Dansé à Rome par des Cavaliers François

1615

 

 

Description du Balet dansé à Rome par des Cavaliers François,
envoyé à un Seigneur de la Cour

Monsieur,

Puis que vous le desirez, ce sera à chasque ordinaire que vous aurez de mes nouvelles. Le Carnaval comme le premier que i'ay paßé dans Rome, m'a donné plus de contentement, que de subiet de vous escrire, pour ne vous ennuyer de ce que vous y avez veu & remarqué autres-fois: car on m'asseure n'y avoir eu presque aucune difference que celle du temps entre celuy-cy & eux dés années precedentes. Tout ce qui a peu donner de l'advantage à ces iours de passetemps & les rendre plus recommandables que les passez, c'a esté les beaux & superbes Balets qu'on y a dansé: & sans particulariser & m'arrester par trop à vous descrire les deux ou trois premiers qui s'y sont veus, ie m'oublierois de satisfaire à votre curiosité, si ie ne vous faisois part de celuy qui se dansa dernierement en ceste ville, au contentement de toute la Cour, & avec beaucoup d'honneur pour nostre Nation, qui faict recognoistre parmi les Estrangers que le courage & la gentillesse l'accompagnent tousiours.
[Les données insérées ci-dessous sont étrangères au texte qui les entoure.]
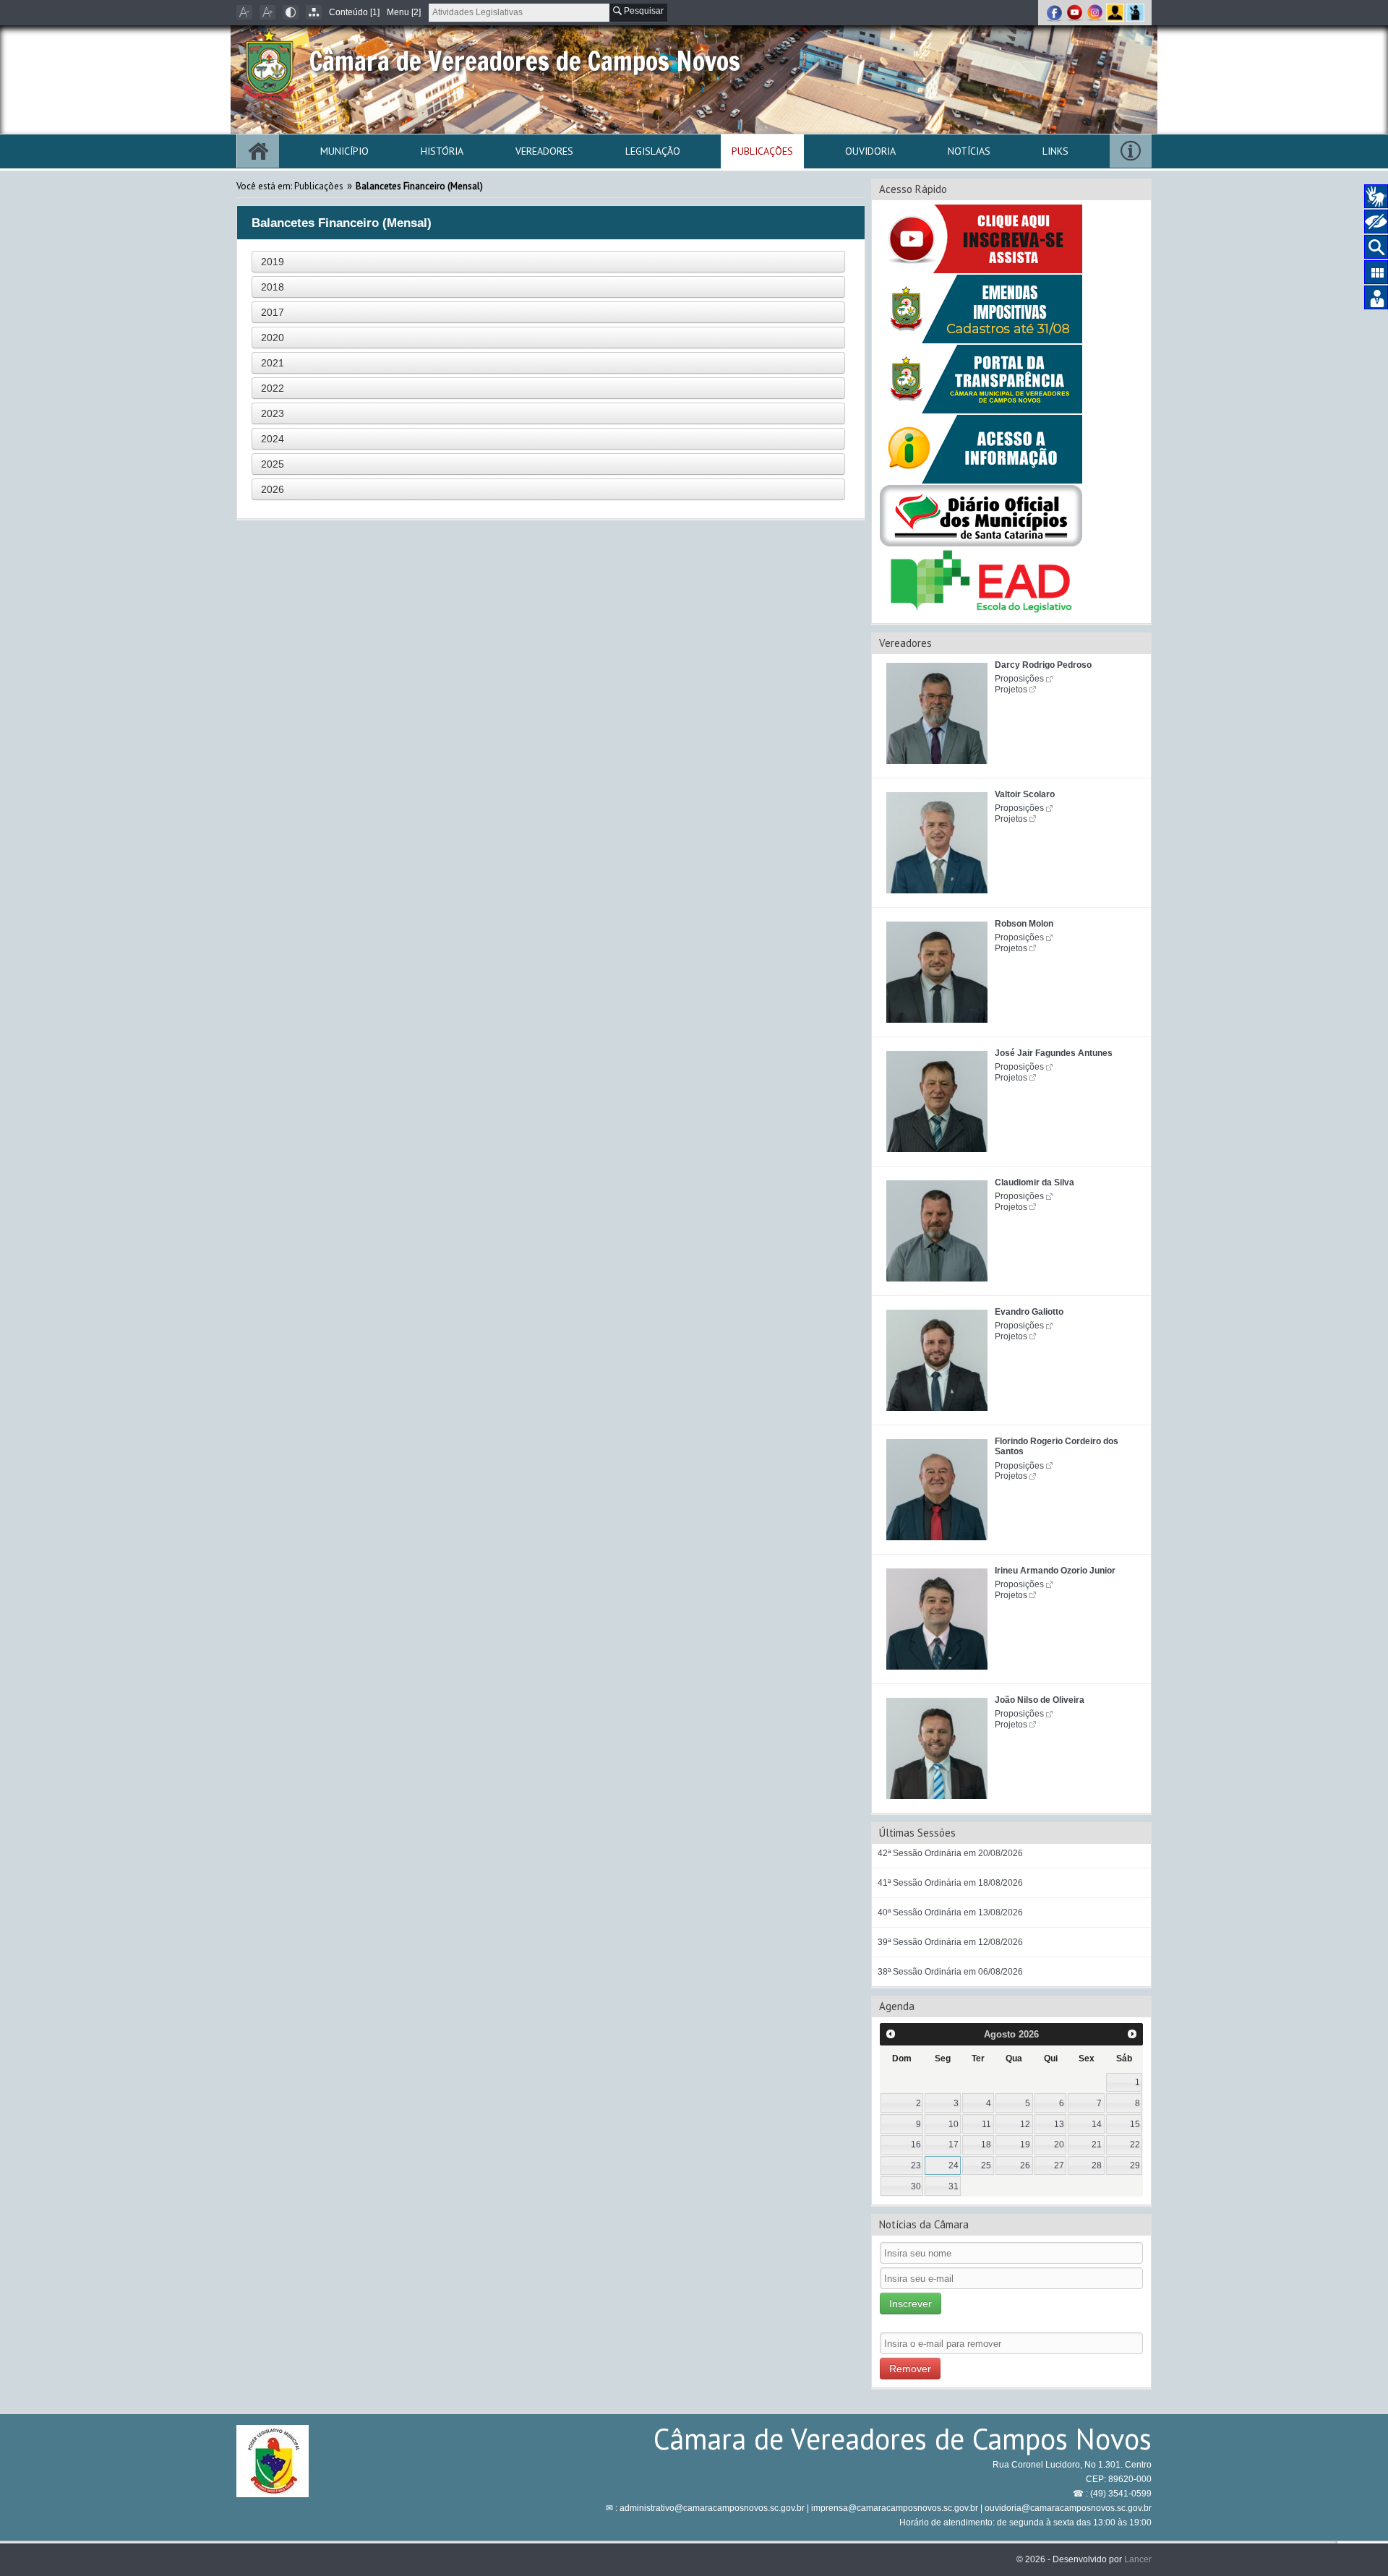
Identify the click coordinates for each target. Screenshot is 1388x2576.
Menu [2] (404, 12)
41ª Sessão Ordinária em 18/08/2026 (950, 1883)
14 (1097, 2124)
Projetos (1011, 689)
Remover (910, 2368)
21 (1097, 2144)
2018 (272, 287)
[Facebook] (1055, 12)
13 (1059, 2124)
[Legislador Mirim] (1135, 12)
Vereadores (544, 151)
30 (916, 2186)
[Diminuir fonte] (244, 12)
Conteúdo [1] (354, 12)
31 (953, 2186)
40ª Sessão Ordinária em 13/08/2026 (950, 1912)
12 (1025, 2124)
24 (953, 2165)
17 (953, 2144)
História (442, 151)
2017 (272, 312)
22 (1135, 2144)
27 (1059, 2165)
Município (344, 151)
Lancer (1138, 2559)
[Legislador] (1116, 12)
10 (953, 2124)
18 (986, 2144)
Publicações (762, 151)
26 (1025, 2165)
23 (916, 2165)
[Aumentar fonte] (267, 12)
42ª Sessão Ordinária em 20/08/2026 (950, 1853)
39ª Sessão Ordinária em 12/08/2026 (950, 1942)
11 (986, 2124)
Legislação (652, 151)
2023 (272, 413)
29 (1135, 2165)
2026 (272, 489)
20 (1059, 2144)
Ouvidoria (870, 151)
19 (1025, 2144)
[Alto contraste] (291, 12)
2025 (272, 464)
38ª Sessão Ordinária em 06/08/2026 (950, 1972)
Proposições (1019, 679)
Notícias (969, 151)
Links (1055, 151)
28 (1097, 2165)
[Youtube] (1076, 12)
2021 (272, 363)
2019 (272, 261)
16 (916, 2144)
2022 (272, 388)
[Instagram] (1096, 12)
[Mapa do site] (314, 12)
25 (986, 2165)
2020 (272, 337)
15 (1135, 2124)
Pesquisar (643, 11)
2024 (272, 439)
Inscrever (910, 2303)
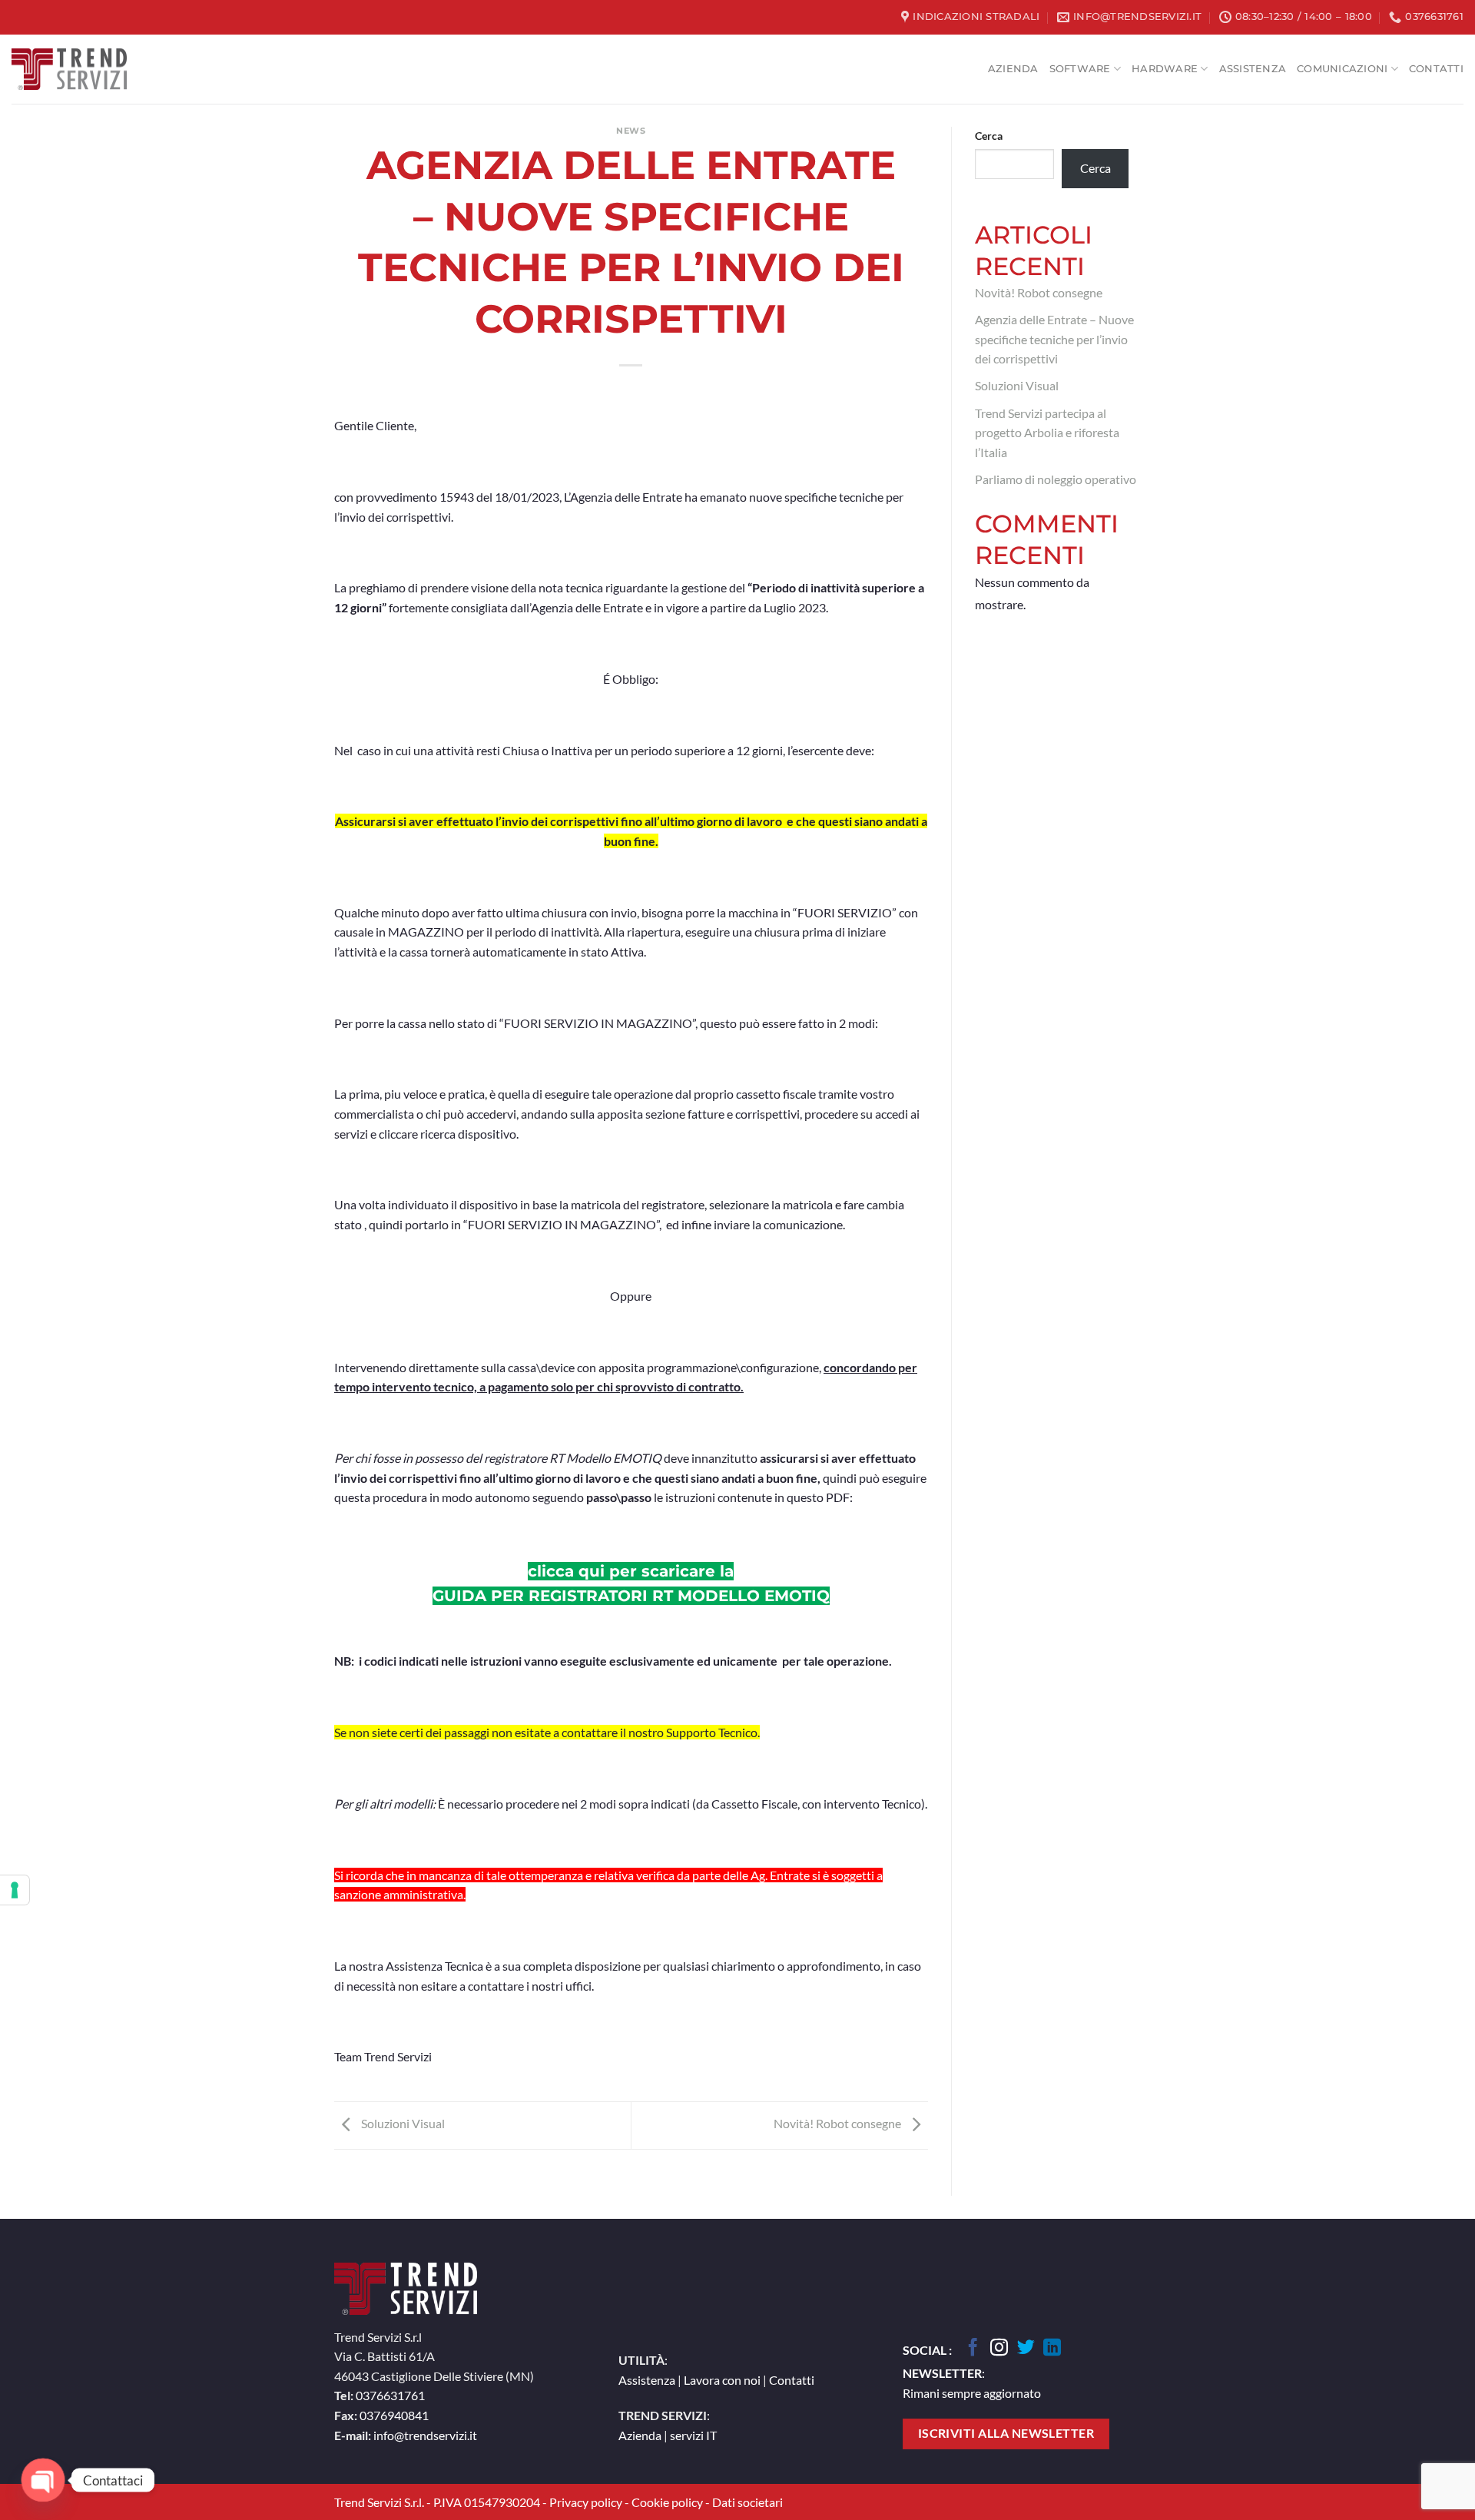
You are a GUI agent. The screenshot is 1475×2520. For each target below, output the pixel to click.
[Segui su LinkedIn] (1052, 2349)
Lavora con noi (722, 2379)
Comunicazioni (1342, 69)
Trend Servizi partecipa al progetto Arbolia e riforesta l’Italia (1047, 432)
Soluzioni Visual (402, 2123)
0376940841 (394, 2415)
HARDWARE (1165, 69)
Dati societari (747, 2502)
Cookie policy (667, 2502)
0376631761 (390, 2395)
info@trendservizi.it (425, 2435)
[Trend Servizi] (69, 69)
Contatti (1436, 69)
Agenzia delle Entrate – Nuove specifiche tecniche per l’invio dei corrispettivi (1054, 339)
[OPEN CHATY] (43, 2480)
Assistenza (1253, 69)
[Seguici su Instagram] (999, 2349)
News (630, 130)
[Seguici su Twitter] (1026, 2349)
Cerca (989, 135)
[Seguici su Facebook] (973, 2349)
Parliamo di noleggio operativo (1055, 479)
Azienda (1013, 69)
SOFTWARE (1080, 69)
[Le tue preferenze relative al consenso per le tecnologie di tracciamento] (14, 1890)
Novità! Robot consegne (838, 2123)
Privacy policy (585, 2502)
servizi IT (693, 2435)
Monsieur le Marquis de Tresnel Ambassadeur pour le Roy, comme l'autheur en doit avoir la premiere & plus grande gloire: Ceux qui ont dansé le grand Balet, Meßieurs le Comte de la Voulte fils du Duc de Ventadour, Dom Charles Ursino fils du Duc de Braciano, les Marquis de Canillac & de la Luzerne, le Baron de Cherley, le Baron de Soucy, Marcilly, la Mothe, & quelques autres gentilshommes de marque meritent außi qu'on face beaucoup d'estime de leur generosité & disposition, admiree de telle sorte en cest abbregé de l'univers, que les triomphes de ces braves chefs qui y ont paru autresfois avec tant de merveilles, & la rareté de tant d'exquis spectacles qui s'y sont veus, sembloient renaistre & se faire encores revoir par la superbe & iudicieuse disposition. Ce Balet fut dansé la nuict du Dimanche de Carnaval 2. de Mars dans la Salle du Palais de Sainct Marc, embellie & agencée curieusement à cest effect avec des marches par tout en forme d'amphitheatre, & un si grand nombre de flambeaux, que la clarté du iour sembleroit moindre que l'éclatante lumiere de tant de feux. Encores que ceste Salle soit la plus grande & spacieuse qui soit dans Rome, à peine y eut-il moyen de placer tous les Seigneurs qualifiez & les principales & plus belles Dames de ceste Cour qui y aßisterent, & en partirent apres avoir veu divinement bien faïre. La description imprimée icy que ie vous envoye en apprendra plus des particularitez que ie ne vous en sçaurois ecrire.

A Rome ce 6. Avril 1615

 

 

Balet des Cavalliers Enchantez

 

La Nuict Mere des Plaisirs, & nourrisse des amours, glorieuse de tant de lumieres qui l'embellissent, paree de son manteau d'estoiles, & triasnee sur un superbe chariot tiré par quatre hibous, comme faisant son triomphe de la deffaicte du Iour; apres avoir faict pompeusement son entree dedans la Salle, elle recita ces vers à la louange des Dames.

 

Place à la Nuict, que le iour obscurci
Se retire d'ici,
Et se cache soubs l'onde:
Et qu'à ce coup le soleil radieux
Cede aux rayons de ces Astres du monde,
Qui ont l'amour & le feu dans les yeux.

Le Ciel n'a point tant d'aimables clartez
Que ces chastes beautez
Ont de foudre & de flammes:
Et on voit bien que les Cieux nompareils
De leurs rayons ont couronné ces Dames,
Et qu'en leurs yeux ils ont mis des soleils.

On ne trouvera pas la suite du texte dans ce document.